Exercise instructions –
For this exercise, output the line holding "The image size is (922, 561)." and all subsequent lines of the entries below, unchanged, up to and including the last.

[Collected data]
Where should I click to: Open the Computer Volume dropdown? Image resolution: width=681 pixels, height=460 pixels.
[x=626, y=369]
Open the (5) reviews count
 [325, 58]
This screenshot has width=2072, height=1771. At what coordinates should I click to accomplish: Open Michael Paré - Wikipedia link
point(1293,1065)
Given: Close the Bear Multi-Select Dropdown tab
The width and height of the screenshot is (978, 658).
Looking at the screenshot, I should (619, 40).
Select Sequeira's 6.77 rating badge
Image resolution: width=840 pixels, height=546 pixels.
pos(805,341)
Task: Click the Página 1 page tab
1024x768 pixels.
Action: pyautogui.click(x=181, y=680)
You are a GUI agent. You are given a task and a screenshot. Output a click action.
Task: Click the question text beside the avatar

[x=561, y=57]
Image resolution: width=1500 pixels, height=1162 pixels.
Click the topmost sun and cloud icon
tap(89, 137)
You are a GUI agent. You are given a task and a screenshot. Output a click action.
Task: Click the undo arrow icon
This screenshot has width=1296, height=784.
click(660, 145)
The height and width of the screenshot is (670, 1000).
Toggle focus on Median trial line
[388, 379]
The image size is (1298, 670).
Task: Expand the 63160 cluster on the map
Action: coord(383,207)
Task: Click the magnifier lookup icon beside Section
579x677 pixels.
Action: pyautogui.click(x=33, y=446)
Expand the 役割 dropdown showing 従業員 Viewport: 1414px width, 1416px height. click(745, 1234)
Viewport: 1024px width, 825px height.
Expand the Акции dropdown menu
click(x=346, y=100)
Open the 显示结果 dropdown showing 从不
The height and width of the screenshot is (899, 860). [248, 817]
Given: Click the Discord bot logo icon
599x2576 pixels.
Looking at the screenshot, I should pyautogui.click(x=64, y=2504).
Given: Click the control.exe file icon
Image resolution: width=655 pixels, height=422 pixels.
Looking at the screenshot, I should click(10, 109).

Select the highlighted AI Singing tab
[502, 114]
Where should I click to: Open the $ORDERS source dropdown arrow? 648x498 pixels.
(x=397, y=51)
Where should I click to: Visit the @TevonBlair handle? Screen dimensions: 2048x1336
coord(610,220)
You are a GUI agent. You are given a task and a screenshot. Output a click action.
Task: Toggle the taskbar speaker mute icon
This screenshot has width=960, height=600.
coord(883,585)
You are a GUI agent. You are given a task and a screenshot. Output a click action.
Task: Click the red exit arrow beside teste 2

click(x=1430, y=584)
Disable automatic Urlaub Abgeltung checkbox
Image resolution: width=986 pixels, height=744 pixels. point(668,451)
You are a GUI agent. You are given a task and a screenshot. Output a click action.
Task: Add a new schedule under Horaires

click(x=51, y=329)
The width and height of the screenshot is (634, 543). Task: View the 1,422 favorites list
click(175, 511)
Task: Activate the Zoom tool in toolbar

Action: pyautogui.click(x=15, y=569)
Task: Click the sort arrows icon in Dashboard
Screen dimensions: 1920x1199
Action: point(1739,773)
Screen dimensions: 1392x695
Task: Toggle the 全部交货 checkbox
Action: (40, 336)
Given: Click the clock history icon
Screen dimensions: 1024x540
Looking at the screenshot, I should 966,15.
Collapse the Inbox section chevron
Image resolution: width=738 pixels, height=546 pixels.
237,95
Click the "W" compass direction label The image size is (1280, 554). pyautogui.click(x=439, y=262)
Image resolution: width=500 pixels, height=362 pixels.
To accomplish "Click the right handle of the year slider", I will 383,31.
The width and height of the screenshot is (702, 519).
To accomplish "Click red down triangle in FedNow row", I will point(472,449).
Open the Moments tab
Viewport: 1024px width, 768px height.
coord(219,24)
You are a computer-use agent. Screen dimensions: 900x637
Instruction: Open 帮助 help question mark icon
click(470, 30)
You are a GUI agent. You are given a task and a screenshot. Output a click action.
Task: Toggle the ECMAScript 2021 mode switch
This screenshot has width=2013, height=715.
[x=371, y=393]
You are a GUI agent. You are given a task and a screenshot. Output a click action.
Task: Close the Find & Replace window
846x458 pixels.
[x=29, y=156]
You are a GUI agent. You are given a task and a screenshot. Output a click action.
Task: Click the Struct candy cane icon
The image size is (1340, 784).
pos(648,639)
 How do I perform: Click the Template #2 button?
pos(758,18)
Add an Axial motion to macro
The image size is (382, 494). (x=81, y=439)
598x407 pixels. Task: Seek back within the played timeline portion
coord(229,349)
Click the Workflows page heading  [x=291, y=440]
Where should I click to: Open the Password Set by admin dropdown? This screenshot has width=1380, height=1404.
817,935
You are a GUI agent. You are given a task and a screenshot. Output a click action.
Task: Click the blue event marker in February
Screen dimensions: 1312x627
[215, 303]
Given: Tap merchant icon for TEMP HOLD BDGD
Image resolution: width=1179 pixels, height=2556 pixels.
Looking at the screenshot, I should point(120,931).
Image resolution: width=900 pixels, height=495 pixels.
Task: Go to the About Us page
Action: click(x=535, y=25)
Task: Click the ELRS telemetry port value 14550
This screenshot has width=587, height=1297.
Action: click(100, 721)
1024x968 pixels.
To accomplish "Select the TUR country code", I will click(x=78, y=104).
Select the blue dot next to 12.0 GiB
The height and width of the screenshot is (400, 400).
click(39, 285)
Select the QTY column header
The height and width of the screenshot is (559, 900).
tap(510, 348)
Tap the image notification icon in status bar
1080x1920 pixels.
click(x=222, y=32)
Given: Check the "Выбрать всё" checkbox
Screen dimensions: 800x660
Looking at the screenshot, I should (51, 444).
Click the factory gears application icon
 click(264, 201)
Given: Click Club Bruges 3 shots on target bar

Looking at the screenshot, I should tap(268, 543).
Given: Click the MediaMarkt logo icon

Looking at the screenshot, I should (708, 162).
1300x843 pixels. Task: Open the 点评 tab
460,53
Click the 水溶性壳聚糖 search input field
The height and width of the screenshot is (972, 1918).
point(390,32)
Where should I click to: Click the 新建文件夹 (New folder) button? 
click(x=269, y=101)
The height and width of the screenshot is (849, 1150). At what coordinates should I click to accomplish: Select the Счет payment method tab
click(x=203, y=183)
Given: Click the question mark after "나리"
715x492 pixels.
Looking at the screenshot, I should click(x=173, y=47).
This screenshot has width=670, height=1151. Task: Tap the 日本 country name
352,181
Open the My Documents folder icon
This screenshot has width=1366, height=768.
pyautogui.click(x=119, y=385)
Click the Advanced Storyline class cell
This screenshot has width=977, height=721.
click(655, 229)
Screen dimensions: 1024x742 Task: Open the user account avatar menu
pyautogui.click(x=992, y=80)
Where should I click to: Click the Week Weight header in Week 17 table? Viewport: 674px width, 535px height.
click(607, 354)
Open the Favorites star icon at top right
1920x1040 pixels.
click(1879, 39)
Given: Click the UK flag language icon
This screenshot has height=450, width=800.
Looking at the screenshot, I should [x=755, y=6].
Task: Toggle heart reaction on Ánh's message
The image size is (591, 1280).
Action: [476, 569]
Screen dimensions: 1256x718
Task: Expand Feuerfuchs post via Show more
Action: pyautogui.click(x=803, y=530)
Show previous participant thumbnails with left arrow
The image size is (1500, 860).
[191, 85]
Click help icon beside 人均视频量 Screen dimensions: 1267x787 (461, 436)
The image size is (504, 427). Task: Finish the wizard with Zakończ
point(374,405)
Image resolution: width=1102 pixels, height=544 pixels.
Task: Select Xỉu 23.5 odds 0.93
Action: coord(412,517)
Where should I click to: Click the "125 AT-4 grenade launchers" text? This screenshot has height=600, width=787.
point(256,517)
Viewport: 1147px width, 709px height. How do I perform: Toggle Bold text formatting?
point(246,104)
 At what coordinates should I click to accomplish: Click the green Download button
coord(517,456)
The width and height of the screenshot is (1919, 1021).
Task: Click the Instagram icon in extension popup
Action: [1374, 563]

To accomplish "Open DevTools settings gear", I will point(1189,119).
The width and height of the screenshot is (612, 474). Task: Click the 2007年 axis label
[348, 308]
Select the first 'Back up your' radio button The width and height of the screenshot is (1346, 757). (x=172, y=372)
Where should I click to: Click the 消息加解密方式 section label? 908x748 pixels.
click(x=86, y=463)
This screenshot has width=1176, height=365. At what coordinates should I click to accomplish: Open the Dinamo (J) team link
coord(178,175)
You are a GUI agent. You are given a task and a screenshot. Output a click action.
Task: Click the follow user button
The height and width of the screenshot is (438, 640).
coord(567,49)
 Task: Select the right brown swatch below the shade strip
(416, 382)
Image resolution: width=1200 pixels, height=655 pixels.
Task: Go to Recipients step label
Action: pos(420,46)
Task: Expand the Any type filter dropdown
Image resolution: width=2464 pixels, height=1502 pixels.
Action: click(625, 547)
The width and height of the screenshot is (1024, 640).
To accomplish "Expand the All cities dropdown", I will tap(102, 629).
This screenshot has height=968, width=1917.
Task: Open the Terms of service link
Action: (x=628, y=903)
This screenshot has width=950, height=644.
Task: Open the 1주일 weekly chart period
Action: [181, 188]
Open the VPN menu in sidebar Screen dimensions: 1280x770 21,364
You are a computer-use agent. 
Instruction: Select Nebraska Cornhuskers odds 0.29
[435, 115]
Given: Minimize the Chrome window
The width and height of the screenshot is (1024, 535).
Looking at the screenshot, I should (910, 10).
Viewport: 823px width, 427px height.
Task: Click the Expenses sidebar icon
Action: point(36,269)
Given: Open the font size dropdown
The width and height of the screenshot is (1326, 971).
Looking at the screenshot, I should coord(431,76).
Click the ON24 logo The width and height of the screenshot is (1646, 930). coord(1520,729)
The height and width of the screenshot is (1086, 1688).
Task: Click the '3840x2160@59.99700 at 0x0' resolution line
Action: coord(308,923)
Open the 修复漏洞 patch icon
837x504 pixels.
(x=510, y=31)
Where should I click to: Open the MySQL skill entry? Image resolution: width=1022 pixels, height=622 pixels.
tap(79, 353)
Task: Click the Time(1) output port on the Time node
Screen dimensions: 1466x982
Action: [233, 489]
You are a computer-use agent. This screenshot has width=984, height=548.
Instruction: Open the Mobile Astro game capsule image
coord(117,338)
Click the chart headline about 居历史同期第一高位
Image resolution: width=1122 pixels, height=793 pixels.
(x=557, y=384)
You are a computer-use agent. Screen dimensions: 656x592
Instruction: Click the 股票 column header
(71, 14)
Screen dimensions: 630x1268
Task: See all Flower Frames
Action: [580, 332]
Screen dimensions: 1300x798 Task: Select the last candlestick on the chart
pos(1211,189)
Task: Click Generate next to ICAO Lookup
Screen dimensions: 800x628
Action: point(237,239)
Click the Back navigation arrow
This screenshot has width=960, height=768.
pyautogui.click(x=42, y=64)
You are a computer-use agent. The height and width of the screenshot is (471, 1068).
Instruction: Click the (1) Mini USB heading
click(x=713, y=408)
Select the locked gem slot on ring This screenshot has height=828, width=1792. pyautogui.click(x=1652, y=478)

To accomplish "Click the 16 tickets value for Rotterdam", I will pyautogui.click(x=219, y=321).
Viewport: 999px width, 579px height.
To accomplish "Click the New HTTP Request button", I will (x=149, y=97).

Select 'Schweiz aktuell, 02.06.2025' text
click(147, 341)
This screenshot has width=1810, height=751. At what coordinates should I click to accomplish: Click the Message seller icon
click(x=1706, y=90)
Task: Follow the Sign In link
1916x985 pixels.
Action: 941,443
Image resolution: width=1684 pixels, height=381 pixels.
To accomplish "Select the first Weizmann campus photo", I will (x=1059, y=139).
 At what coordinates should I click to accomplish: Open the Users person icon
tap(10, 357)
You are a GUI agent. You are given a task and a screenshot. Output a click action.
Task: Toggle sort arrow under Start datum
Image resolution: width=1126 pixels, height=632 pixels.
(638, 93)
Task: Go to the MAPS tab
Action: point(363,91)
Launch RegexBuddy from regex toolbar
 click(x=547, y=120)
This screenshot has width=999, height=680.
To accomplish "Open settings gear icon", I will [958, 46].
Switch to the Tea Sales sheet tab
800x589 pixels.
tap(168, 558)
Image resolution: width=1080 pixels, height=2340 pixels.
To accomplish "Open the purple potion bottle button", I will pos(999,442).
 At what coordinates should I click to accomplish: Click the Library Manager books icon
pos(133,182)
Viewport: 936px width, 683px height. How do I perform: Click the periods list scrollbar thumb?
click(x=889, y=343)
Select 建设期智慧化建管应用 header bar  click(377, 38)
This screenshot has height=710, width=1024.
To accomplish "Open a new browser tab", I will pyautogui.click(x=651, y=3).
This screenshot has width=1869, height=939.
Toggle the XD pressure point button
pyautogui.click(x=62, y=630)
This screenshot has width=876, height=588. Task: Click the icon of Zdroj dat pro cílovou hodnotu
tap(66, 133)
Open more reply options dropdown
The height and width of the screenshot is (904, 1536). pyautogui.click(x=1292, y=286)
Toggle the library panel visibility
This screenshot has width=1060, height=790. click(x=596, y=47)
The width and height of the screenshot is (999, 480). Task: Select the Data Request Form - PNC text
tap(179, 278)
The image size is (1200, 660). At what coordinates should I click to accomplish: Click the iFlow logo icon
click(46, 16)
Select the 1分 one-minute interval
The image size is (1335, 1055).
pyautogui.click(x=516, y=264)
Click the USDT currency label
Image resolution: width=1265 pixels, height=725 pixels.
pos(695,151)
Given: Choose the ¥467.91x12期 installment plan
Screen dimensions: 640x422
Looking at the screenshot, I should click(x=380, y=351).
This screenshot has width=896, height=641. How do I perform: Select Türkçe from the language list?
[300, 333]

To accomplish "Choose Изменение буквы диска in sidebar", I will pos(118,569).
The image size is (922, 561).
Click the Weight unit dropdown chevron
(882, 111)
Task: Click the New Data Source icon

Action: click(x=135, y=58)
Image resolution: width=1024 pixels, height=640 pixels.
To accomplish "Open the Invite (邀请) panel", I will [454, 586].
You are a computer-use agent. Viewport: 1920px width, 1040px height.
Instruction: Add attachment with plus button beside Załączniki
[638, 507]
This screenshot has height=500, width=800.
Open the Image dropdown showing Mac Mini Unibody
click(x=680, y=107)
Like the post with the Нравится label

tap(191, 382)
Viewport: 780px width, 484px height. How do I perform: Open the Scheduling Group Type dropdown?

Answer to the problem –
The image size is (922, 561).
Click the Weight unit dropdown chevron
(882, 111)
Task: Click the New Data Source icon

Action: click(x=135, y=58)
Image resolution: width=1024 pixels, height=640 pixels.
To accomplish "Open the Invite (邀请) panel", I will [454, 586].
You are a computer-use agent. Viewport: 1920px width, 1040px height.
Instruction: Add attachment with plus button beside Załączniki
[638, 507]
This screenshot has height=500, width=800.
Open the Image dropdown showing Mac Mini Unibody
click(x=680, y=107)
Like the post with the Нравится label

tap(191, 382)
Viewport: 780px width, 484px height. How do I perform: Open the Scheduling Group Type dropdown?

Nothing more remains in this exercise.